He was right.  I couldn’t believe it, but in fifteen minutes I could no longer smell paint, only the fresh tang of the lemons. And so the lemon grove, that cheerful sign of the transition into winter, has come inside together with my neighbour’s kindness, and I have found relief.

Saturday, May 14, 2011

Leaves a-turning

Even evergreen native trees change colour and shed some leaves. Karaka leaves were falling on the paths when I was last at the bach. With them I made this circle, a wheel for the turning season as it moves into the dark segment of the year.

Sunday, May 8, 2011

Of purple & pohutukawas

The swamp turns purple on the threshold of winter. In autumn it flushes russet, but as winter approaches the colours change. If I remember rightly, Van Gogh saw shadows as purple. We are now entering that time of year when the shadows lengthen, sculpting the landscape and highlighting every bush and tree.
I saw purple shadows and purple light on my walk yesterday.
Between the bach and the beach, young pohutukawas are everywhere making their presence felt, raising their bushy heads. They are growing because of the vision of one man, who raised hundreds of seedlings many years ago, and organised his students to help plant them, In another ten years they will provide welcome shade along the track to the beach.
For now, their rounded forms in the purple haze, seem mysterious: part of the magic that happens when the light changes and familiar things take on new significance.

Thursday, May 5, 2011

The two-sided tree

The flame tree, that I watch through the seasons, has become two trees. On the east, its leaves are slowly turning yellow and becoming more sparse. I photograph this side of the tree in the morning, when the sun catches its leaves.
But on the other side, which stretches out towards the west, more and more red flowers are blooming. I photograph this side in the evening, when the setting sun bathes the leaves and flowers with golden light.
On the west, the tree has begun its winter flaming.
On the east, the tree is still in autumn leaf-fall.
Two seasons in one.
I feel I am witnessing transition, right before my eyes.
I feel comforted.
When nature is showing so much of its jolting, harsh, abrupt side, gentle transitions that include some of the old and some of the new, give me time to adjust and accept the inevitability of change.

Sunday, May 1, 2011

Kiwi Halloween on Ponsonby Rd




On Saturday night, April 30, my helpers and I held a vigil on Ponsonby Road. We swept the pavement and set up an area with mats, ready to receive the candles and pumpkin lanterns that people brought. They wrote names on pieces of card, of those whom they wished to remember, and then lingered as others came by and the number of lanterns grew.

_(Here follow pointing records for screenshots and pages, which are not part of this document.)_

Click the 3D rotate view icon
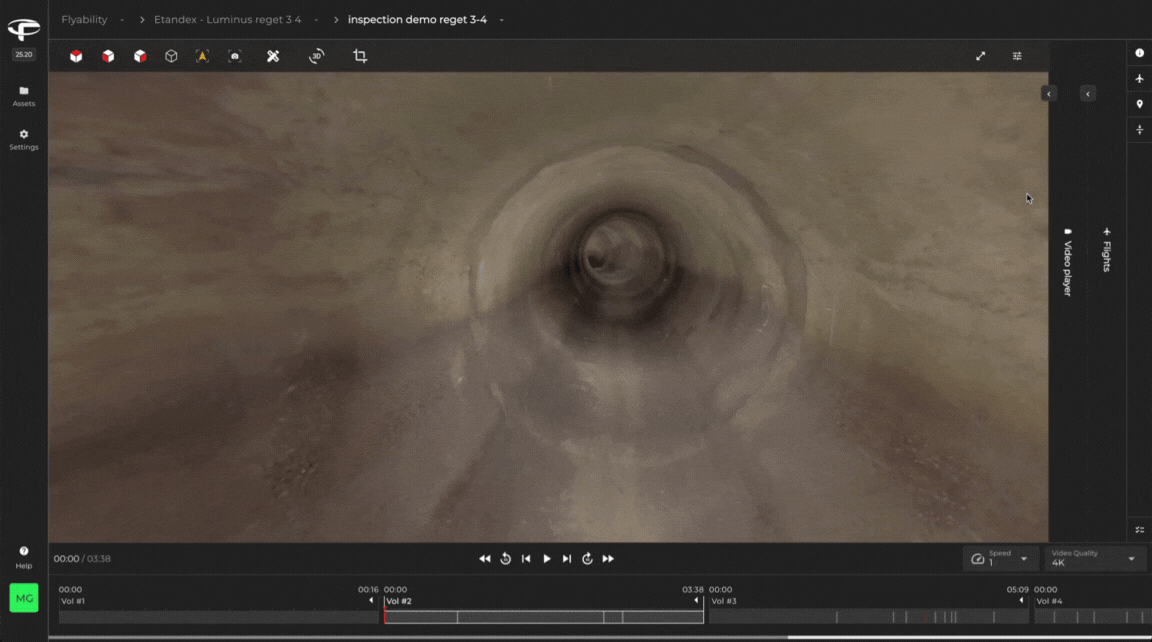point(316,57)
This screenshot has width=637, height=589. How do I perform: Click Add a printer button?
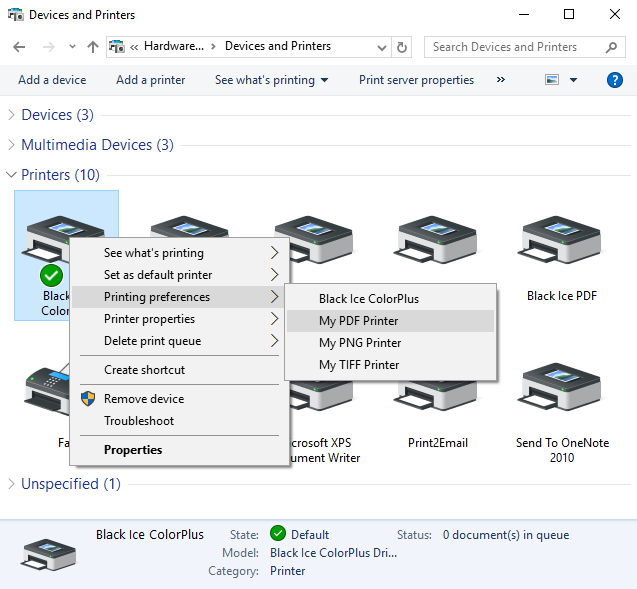tap(150, 80)
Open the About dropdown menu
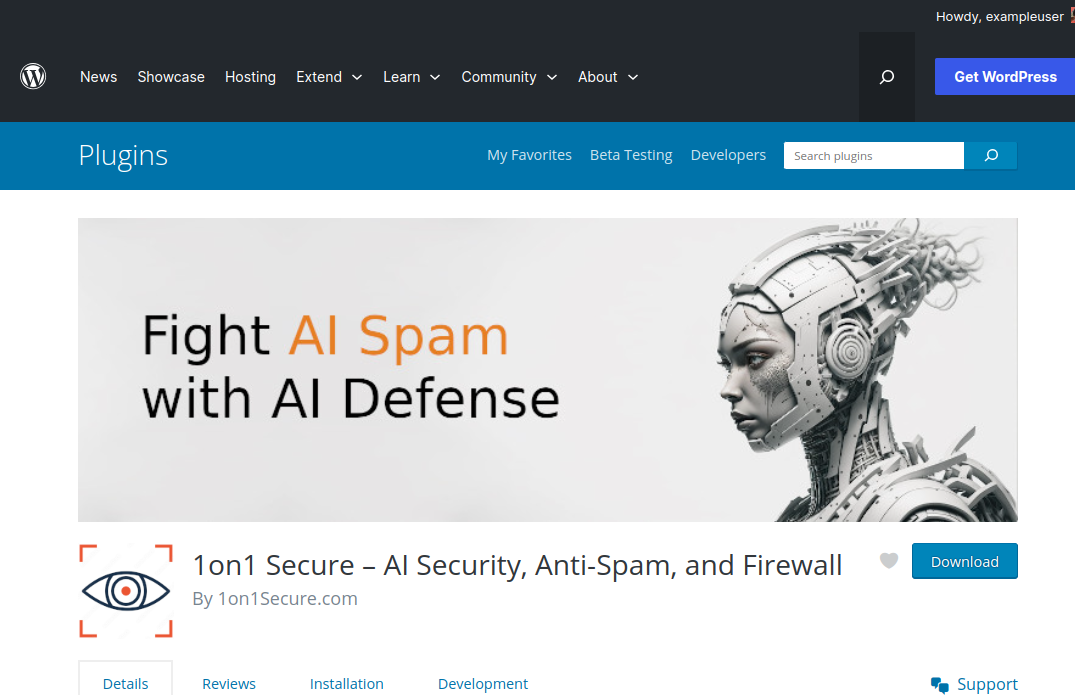Image resolution: width=1075 pixels, height=695 pixels. coord(608,77)
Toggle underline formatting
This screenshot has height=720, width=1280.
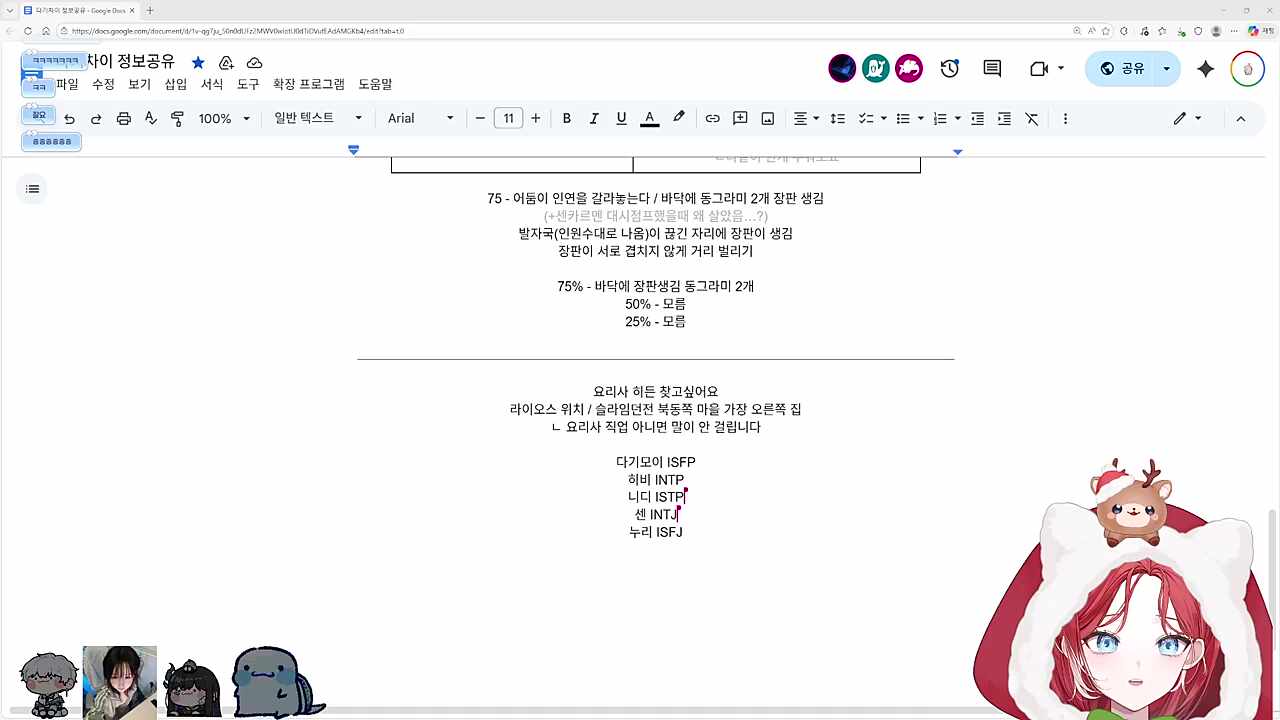[621, 118]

It felt special, to be holding faith with this significant moment on the threshold of winter, and the ancient festival of Samhain, day of the dead. This was an oppportunity to pay tribute to those who have passed over. This day of seasonal change felt very aligned to the cycles of birth, growth and dying, and the perfect time for commemoration.

For New Zealand Aotearoa this is still a new practice; but it feels important to offer an alternative to the commercial Halloween which has been thoughtlessly imported in spring time, when it makes very little sense.
Restoring meaning to our rituals; that's what the people on Ponsonby Rd and all over the country did tonight when they lit their candles. Thank you to you all for holding faith; it was beautiful, and it will grow.